RECORDS TO USE:
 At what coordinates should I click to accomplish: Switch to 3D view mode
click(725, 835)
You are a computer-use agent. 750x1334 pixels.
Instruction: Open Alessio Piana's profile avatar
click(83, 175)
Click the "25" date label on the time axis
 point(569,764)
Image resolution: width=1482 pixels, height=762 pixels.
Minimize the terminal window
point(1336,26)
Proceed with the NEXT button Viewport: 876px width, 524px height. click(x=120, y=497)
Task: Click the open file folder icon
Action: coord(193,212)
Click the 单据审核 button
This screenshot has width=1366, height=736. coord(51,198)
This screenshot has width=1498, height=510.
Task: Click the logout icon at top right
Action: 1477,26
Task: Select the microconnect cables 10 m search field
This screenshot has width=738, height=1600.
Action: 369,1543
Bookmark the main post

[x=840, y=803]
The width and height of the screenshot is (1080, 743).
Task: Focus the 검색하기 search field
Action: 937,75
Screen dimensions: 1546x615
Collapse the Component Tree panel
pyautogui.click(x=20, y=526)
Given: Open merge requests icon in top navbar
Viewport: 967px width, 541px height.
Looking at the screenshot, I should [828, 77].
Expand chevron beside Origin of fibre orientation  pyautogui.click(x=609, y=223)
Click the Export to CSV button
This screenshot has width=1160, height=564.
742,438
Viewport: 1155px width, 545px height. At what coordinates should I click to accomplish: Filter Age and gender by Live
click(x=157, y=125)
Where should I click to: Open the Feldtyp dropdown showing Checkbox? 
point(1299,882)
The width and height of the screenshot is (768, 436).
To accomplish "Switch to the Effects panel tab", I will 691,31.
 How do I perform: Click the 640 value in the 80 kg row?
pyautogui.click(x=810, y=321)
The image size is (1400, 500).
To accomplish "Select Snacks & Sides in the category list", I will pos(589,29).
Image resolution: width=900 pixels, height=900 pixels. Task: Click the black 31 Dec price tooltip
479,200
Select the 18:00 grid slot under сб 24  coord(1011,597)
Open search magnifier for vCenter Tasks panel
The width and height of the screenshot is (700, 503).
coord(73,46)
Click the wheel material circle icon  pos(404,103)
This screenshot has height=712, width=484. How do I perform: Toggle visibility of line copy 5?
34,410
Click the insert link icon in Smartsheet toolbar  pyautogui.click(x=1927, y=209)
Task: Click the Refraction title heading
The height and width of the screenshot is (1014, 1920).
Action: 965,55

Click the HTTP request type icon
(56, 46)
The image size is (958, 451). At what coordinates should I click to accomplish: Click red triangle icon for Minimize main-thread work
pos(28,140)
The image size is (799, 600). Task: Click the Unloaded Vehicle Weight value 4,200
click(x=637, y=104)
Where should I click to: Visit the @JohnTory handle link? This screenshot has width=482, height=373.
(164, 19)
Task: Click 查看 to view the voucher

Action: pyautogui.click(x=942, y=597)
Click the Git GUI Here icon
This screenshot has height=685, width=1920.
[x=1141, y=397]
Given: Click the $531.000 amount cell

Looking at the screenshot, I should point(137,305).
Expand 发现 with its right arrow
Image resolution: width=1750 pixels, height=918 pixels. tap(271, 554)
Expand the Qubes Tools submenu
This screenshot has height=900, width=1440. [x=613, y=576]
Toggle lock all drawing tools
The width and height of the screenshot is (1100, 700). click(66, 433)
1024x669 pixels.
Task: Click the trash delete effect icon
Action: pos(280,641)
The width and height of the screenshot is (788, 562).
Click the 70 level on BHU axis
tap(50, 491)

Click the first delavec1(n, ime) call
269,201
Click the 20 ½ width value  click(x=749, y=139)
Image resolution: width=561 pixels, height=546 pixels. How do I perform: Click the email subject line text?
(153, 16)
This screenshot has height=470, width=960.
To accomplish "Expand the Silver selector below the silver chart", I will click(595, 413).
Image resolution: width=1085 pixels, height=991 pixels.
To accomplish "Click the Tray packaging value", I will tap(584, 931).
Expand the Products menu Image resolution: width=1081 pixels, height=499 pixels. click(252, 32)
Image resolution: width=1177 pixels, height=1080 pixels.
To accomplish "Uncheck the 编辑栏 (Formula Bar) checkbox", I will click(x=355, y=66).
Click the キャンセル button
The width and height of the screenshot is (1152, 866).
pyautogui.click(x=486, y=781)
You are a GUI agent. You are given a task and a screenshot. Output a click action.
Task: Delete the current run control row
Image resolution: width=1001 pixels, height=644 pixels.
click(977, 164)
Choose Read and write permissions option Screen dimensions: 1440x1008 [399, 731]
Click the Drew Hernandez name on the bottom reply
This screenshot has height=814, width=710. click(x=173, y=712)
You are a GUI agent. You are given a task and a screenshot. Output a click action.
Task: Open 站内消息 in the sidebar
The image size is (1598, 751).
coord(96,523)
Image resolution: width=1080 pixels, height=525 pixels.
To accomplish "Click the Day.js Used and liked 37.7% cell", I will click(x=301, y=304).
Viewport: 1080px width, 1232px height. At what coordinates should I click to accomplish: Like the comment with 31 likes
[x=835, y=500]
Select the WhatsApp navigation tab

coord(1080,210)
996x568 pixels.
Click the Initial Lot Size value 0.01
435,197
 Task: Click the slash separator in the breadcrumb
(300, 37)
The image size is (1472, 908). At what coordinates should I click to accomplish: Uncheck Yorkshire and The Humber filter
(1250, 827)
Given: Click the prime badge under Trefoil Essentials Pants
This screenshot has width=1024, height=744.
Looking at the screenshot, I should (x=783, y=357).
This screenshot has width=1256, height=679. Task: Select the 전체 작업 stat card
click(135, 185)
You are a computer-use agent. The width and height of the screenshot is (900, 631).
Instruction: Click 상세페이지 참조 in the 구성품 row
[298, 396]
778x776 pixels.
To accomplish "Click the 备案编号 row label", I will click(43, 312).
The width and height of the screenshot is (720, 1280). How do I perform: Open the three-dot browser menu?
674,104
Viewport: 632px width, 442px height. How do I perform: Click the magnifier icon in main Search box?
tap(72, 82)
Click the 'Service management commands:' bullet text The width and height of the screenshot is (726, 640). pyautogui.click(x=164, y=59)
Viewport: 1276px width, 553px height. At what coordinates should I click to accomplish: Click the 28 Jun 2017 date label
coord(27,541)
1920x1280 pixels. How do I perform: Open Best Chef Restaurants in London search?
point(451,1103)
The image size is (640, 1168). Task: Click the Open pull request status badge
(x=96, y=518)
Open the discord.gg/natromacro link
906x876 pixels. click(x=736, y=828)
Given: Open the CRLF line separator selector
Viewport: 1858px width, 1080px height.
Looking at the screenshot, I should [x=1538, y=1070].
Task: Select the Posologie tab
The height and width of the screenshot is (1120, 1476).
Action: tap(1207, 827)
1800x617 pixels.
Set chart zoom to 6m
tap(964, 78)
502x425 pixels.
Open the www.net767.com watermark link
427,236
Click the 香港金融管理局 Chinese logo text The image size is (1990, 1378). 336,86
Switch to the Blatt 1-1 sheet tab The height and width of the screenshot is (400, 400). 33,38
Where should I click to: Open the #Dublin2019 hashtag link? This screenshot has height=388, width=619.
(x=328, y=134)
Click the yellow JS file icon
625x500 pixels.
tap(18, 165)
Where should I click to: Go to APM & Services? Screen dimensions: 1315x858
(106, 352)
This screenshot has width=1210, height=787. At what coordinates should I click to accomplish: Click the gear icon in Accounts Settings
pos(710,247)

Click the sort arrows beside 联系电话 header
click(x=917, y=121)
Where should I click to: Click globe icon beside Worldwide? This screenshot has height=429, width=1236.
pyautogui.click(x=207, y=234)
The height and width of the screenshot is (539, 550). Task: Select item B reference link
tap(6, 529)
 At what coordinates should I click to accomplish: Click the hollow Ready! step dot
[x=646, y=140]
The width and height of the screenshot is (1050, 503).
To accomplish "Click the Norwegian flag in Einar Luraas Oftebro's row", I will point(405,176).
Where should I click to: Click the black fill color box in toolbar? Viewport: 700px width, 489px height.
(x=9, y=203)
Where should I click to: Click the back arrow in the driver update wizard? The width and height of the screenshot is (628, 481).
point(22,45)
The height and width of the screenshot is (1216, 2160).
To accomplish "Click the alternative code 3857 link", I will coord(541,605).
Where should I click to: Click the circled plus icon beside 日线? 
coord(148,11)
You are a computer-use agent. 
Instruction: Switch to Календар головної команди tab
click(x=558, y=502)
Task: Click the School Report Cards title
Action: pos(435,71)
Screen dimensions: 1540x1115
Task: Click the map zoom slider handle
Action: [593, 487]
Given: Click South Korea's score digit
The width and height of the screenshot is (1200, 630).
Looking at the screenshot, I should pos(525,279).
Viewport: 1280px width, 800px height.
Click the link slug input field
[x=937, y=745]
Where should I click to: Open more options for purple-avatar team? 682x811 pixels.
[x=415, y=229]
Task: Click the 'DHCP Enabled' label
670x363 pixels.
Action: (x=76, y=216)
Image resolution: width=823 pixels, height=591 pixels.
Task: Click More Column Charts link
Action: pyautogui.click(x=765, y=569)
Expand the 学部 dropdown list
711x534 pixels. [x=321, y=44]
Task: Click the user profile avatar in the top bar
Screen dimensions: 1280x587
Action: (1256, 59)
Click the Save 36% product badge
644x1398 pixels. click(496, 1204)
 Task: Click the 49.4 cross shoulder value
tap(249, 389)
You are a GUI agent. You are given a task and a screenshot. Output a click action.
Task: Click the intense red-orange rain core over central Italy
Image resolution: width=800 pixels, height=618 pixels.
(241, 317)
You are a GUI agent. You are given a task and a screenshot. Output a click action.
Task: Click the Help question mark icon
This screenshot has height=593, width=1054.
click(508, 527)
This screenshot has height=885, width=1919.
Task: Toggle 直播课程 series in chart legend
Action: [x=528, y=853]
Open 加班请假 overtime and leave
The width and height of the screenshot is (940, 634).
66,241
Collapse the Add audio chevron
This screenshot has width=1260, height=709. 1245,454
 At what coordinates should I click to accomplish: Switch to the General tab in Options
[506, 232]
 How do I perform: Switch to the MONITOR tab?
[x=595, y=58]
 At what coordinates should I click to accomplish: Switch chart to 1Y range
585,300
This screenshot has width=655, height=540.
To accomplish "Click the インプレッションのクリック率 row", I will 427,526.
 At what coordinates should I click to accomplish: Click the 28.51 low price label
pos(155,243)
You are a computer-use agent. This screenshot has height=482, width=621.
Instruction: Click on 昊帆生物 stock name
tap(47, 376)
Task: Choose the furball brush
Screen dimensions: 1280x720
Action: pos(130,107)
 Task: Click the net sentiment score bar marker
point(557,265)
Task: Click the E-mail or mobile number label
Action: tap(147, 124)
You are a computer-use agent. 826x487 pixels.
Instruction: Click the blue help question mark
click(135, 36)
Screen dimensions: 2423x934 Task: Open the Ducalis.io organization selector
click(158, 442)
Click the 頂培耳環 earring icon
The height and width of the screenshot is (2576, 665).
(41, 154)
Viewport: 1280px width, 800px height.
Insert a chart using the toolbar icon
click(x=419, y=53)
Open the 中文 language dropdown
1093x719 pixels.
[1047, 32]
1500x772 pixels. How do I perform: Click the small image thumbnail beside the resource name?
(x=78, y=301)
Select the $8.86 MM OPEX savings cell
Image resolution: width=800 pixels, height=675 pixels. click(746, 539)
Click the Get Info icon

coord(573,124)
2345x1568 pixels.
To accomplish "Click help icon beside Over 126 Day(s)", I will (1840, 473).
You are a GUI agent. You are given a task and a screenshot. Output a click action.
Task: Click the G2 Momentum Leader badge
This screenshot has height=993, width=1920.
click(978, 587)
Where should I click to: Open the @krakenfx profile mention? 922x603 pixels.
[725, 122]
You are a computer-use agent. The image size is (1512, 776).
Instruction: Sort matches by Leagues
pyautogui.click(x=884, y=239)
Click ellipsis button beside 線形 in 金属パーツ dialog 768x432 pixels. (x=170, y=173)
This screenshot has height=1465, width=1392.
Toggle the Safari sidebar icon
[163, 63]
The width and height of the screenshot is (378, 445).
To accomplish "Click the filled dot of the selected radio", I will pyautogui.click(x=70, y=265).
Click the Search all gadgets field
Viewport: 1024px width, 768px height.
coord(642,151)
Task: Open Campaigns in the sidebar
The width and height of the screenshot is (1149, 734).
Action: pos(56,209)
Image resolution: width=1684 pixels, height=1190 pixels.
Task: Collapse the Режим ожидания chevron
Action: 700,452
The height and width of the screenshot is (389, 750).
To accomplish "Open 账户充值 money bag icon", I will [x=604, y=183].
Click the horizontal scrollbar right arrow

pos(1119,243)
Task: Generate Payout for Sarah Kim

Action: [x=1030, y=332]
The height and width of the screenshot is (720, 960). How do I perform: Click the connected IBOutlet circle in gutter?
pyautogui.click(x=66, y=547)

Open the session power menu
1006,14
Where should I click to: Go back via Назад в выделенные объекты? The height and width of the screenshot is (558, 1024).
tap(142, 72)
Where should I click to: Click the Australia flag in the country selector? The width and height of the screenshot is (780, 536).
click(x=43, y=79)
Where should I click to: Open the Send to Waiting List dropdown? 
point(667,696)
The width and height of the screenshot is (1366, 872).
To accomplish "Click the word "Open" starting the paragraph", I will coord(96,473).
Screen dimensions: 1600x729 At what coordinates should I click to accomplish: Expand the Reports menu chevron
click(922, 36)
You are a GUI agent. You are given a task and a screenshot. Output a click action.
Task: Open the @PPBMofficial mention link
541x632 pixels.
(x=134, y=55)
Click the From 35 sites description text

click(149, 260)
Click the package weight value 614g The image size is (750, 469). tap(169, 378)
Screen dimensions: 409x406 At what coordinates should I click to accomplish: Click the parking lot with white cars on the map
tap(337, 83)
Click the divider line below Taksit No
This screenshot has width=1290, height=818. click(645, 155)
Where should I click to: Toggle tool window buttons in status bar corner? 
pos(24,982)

WORK REQUEST: Show every line in the entries where the string "under" occurs.

SOLUTION BELOW:
Select the 18:00 grid slot under сб 24  coord(1011,597)
Given: Click the prime badge under Trefoil Essentials Pants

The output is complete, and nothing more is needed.